L’homme approuva d’un hochement de tête.
« Je peux en témoigner… »
Je haussai les épaules :
« Je ne me souviens pas vous avoir vu aux abords de ma nef, monsieur Terrun. Dans ce cas, vous vous êtes sans doute adressé à l’un de mes hommes ? À mon second, peut-être ? »
L’homme ouvrit la bouche et la referma plusieurs fois, avant de déclarer enfin :
« Bien… bien sûr… »
Je fis alors signe à mes sous-officiers de s’avancer ; je savais que leur physionomie ne s’oubliait pas si aisément, surtout pour Brunman et Rasvick.
« Pouvez-vous me dire, alors, lequel de ces messieurs est mon second, puisque vous êtes censé l’avoir rencontré ? »
Le sbire resta immobile, la bouche ouverte. Marravin éclata de rire. Aspard arborait un petit sourire. Le visage de Derkhan avait pris la couleur de la cendre.
« Mais je… » bafouilla-t-il.
J’ignorai quel heureux hasard – ou coup de pouce du destin – avait voulu que je relève cet infime détail qui avait fait tourner les tables en ma faveur, mais je lui étais profondément reconnaissant.
« À présent, poursuivis-je, je vais vous donner ma version de l’incident. Telle que je l’ai vécu et qu’elle a été validée par mes hommes ici présents !
— Eh bien, faites, mon garçon ! » déclara Karolys, les yeux pétillants.
Je me lançai dans le récit qui avait été revu autant par moi que par mes subordonnés. Les faibles tentatives du capitaine adverse pour m’interrompre furent vite repoussées par l’assurance de notre propos. Au bout de la troisième tentative pour nous mettre en défaut, je me tournai vers le jury :
« Je vous propose une chose : je vais quitter la pièce avec mes sous-officiers, et pendant ce temps, prenez à part le capitaine Derkhan, puis ses hommes, l’un après l’autre, et voyez s’ils vous raconteront la même chose ! »
Mon antagoniste se redressa, rouge comme un coq en colère :
« Je suis sûr qu’ils se sont mis d’accord sur un conte quelconque !
— Je peux vous assurer que ça n’en est pas un, répondit Arzechiel d’un ton grave. Chacun d’entre nous peut raconter ce qu’il a vécu depuis son poste, et même s’il peut y avoir quelques variations, dues à la nature différente de nos tâches ou quelques petits défauts de mémoire, nous rapporterons une histoire identique ! »
Maître Karolys se tourna vers le responsable de la branche « militaire » :
« Qu’en pensez-vous, capitaine Harlon ? Cela pourrait être intéressant… »
Son interlocuteur prit un air pensif, avant de se lever et de déclarer d’une voix forte :
« Il suffit ! Je n’ai pas de sympathie particulière pour le nobliau et ses velléités de révolutionner nos usages, mais il est évident que vous avez tenté de piéger le capitaine Herezan. Vous nous avez déconsidérés par vos mensonges. Nous réunirons un autre conseil pour statuer sur votre cas et examiner l’implication du capitaine Pirenze. En attendant, si maître Karolys en est d’accord, nous pouvons estimer que le capitaine Herezan n’a fait que répondre à une action irrégulière et le libérer de tout soupçon. Il devra se contenter de nous livrer un rapport complet sur cette histoire. »
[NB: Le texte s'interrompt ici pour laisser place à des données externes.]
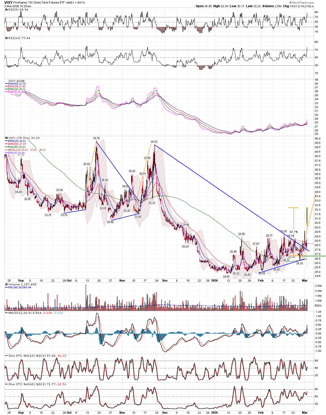Screen dimensions: 326x415
Task: Click the RSI(14) panel icon
Action: click(6, 38)
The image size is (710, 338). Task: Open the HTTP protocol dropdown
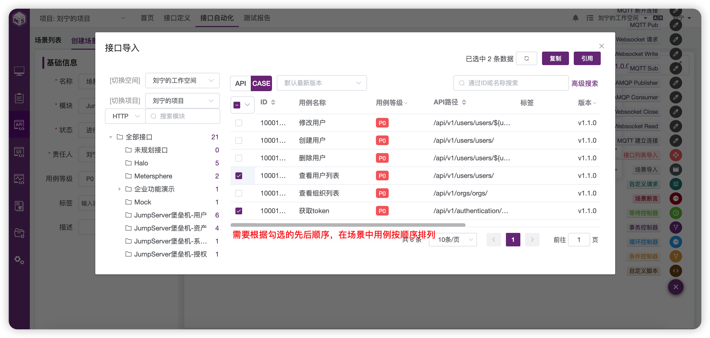(x=125, y=116)
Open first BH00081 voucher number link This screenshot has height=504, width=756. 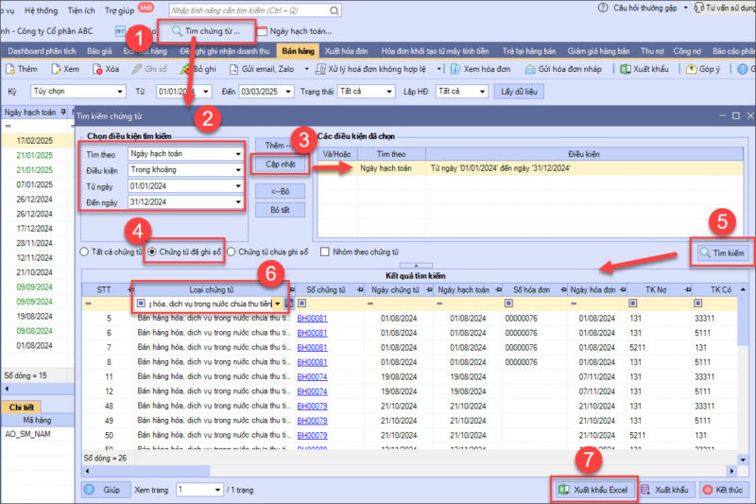(x=311, y=319)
Je n’en croyais pas mes oreilles, pas plus qu’Arzechiel et mes autres hommes ; après un moment de confusion, nous réalisâmes enfin que nous étions totalement blanchis.
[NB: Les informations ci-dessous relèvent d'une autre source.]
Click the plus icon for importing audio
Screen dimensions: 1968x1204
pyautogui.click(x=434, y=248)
Je n’osais même pas m’en réjouir, soudain saisi par un profond épuisement.
« Capitaine, ajouta maître Karolys, je vous donne congé. Vous avez un rapport à écrire ! »
Je faillis lui répondre qu’il était déjà rédigé avant de me raviser. Il le savait aussi bien que moi, mais il désirait que nous restions discrets sur ce fait. J’opinai avec un sourire las. Après avoir pris congé des membres du conseil, je rentrai dans ma chambre en traînant des pieds, suivi par une petite troupe profondément soulagée.